*Task*. Beginning with the first line, please return the entries exactly through the line that contains "Given: Open the #Tựtinlấylạivócdáng hashtag", and leave out all later lines.

*** Records for this task ***

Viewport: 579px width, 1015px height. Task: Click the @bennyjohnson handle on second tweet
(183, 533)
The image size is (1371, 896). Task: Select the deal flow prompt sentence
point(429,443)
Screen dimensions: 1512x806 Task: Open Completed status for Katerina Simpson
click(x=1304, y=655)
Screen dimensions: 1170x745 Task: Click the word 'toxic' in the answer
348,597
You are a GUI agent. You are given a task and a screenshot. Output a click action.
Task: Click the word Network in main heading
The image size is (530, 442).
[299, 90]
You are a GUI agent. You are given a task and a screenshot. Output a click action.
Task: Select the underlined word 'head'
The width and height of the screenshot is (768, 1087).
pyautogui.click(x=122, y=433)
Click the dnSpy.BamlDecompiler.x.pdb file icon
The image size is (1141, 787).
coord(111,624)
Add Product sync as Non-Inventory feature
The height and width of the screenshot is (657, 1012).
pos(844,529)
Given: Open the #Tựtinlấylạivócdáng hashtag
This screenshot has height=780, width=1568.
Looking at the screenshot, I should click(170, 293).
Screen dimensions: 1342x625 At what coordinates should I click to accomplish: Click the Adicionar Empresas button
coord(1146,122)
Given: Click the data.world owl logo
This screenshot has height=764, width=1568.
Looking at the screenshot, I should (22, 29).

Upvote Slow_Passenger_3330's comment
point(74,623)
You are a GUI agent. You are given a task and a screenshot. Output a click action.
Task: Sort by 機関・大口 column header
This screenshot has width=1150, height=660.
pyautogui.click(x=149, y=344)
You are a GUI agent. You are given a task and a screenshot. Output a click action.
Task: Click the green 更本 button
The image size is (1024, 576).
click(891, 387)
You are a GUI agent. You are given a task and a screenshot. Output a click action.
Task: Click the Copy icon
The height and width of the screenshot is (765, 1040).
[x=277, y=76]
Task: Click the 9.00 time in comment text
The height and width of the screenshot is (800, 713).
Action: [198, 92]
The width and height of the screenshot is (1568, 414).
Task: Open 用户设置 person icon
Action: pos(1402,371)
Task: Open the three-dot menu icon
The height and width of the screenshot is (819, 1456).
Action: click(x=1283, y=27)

*** End of Records for this task ***

*Task solution*.
Viewport: 579px width, 1015px height. Task: Click the @bennyjohnson handle on second tweet
(183, 533)
The image size is (1371, 896). Task: Select the deal flow prompt sentence
point(429,443)
Screen dimensions: 1512x806 Task: Open Completed status for Katerina Simpson
click(x=1304, y=655)
Screen dimensions: 1170x745 Task: Click the word 'toxic' in the answer
348,597
You are a GUI agent. You are given a task and a screenshot. Output a click action.
Task: Click the word Network in main heading
The image size is (530, 442).
[299, 90]
You are a GUI agent. You are given a task and a screenshot. Output a click action.
Task: Select the underlined word 'head'
The width and height of the screenshot is (768, 1087).
pyautogui.click(x=122, y=433)
Click the dnSpy.BamlDecompiler.x.pdb file icon
The image size is (1141, 787).
coord(111,624)
Add Product sync as Non-Inventory feature
The height and width of the screenshot is (657, 1012).
pos(844,529)
Given: Open the #Tựtinlấylạivócdáng hashtag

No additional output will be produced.